From mid-October until December 2019, I volunteered for International Medical Corps and Pharmacists Without Borders, ensuring availability of supply of pharmaceuticals on Grand Bahama island, developing a comprehensive inventory of medications, improving the storage conditions of medicines and helping with pharmaceutical management.
One of the most exciting experiences I had working with International Medical Corps on Grand Bahama involved the opportunity to work with people of different nationalities and backgrounds, and the ability to support the affected residents of the island. My experience also thought me the value of teamwork. Volunteers knew we could always rely on the support of our International Medical Corps colleagues in the field. Regular team meetings and updates ensured that our project progressed smoothly. It was an honor to be part of this mission.
A New Experience
Because my assignment with International Medical Corps on Grand Bahama was a first volunteer experience for me, I found the deployment both a little scary and very exciting. It was scary in the sense that I did not know what to expect in the field. I wondered, would I be able to work effectively with different people, who possibly spoke different languages? Would I do well with the work and deliver the tasks I had signed up for? It was exciting because I knew I would have the opportunity to help people, to be part of an international team and to learn about the challenges involved in a humanitarian mission.
I started my volunteer work with a few specific goals. I wanted to:
• develop a comprehensive inventory of medications in warehouses and tent clinics;
• improve pharmaceutical storage conditions and quality management;
• assist with mold remediation and disinfection of the hospital warehouse in Freeport;
• dispense medications at the mobile clinic in High Rock, at Rand Memorial Hospital and Eight Mile Rock Pharmacy;
• consult with doctors regarding the pharmaceutical treatment of patients;
• report on consumption of pharmaceuticals at the High Rock emergency clinic; and
• check drugs donated by private donors to Rand Memorial Hospital, then segregate and dispose of drugs that are expired or not usable.
Full of energy and excitement to deliver on the tasks, I remember leaving early each morning excited about supporting the hospitals and mobile clinics. It was always a delight to work with employees of the Rand Memorial Hospital, especially Pharmaceutical Assistant Tiffany Turner and Pharmacist Judith Villahermosa, who were an enormous help to us regarding the establishment of the warehouse. They were and still are overwhelmingly thankful for the help and support provided by International Medical Corps and Pharmacists Without Borders.

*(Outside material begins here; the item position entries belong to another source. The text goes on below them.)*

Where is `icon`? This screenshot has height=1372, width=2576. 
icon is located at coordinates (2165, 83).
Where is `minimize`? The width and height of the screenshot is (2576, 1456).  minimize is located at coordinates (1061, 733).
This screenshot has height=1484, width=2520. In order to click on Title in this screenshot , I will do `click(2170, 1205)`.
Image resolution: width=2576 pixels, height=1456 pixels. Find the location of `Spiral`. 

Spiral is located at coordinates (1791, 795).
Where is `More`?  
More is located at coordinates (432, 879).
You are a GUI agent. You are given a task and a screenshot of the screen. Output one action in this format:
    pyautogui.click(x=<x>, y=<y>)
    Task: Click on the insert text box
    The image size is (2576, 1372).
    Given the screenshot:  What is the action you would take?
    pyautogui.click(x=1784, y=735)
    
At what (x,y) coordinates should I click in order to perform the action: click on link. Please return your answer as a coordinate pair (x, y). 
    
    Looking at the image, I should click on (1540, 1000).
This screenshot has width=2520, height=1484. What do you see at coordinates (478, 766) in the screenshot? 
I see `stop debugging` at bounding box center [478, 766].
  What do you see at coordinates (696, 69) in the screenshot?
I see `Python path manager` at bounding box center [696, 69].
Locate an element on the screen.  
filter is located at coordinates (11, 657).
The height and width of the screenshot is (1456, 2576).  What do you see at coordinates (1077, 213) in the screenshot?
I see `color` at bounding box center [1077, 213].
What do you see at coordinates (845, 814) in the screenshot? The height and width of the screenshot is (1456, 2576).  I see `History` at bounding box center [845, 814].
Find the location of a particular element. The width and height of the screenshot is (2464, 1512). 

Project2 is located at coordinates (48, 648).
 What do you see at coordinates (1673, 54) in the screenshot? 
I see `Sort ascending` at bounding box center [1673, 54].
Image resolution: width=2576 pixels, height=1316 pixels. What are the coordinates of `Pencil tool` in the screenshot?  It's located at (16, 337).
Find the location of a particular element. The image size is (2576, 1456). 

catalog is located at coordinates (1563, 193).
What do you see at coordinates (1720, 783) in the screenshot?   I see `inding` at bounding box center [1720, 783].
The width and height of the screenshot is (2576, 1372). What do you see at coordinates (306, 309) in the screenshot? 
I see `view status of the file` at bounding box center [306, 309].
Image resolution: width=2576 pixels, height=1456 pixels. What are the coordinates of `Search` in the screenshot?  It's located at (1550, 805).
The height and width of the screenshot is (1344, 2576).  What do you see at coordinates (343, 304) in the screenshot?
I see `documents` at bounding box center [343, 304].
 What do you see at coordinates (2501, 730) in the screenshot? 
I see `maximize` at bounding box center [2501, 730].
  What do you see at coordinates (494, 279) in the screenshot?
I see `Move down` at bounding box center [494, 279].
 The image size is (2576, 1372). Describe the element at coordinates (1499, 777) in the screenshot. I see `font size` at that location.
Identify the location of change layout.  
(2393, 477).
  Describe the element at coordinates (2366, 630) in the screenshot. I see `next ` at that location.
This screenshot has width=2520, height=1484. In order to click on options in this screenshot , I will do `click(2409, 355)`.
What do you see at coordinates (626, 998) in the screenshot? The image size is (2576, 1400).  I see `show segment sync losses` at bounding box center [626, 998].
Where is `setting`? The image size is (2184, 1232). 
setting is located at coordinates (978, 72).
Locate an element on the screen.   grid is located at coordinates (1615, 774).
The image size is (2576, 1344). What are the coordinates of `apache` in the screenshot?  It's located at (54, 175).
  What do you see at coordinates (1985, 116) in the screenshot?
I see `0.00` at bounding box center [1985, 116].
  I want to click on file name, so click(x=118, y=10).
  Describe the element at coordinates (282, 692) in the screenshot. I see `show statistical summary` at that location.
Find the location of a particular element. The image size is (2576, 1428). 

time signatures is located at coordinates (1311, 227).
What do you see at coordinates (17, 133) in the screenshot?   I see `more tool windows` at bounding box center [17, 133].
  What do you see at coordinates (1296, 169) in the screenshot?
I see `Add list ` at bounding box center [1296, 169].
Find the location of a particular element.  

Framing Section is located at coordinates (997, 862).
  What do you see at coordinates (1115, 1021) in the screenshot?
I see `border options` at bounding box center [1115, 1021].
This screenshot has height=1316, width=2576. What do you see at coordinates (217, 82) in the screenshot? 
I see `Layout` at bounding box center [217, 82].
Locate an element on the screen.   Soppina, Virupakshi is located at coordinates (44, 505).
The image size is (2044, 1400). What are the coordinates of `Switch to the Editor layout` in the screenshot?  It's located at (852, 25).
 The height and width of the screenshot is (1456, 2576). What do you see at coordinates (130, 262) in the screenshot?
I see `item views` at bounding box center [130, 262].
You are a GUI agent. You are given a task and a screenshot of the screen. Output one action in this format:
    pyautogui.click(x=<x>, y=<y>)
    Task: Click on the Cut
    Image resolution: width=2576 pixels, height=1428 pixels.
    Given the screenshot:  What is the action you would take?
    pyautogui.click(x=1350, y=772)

Though my volunteer work ended in December, I feel I was able to make valuable contributions during that short time. We were able to ensure that medications are available for the Hurricane Dorian-affected residents in High Rock and Freeport. We also made sure that the warehouse was fully cleaned, disinfected and dried, that medications at the hospital were organized and that drugs affected or damaged by the storm were separated and destroyed in an incinerator.
We also made sure that the trailer donated by International Medical Corps to Rand Memorial Hospital is equipped with a shelf system, ensuring that there is enough storage for all the drug donations that the hospital receives. And thanks to our organization system, drugs that expire first go out first, and loose drug donations are taken care of (expired or damaged drugs are destroyed; drugs with different active ingredients are separated from each other).
I am very thankful that I had the chance to be part of, and contribute to, this amazing team. I look forward to similar opportunities in the future!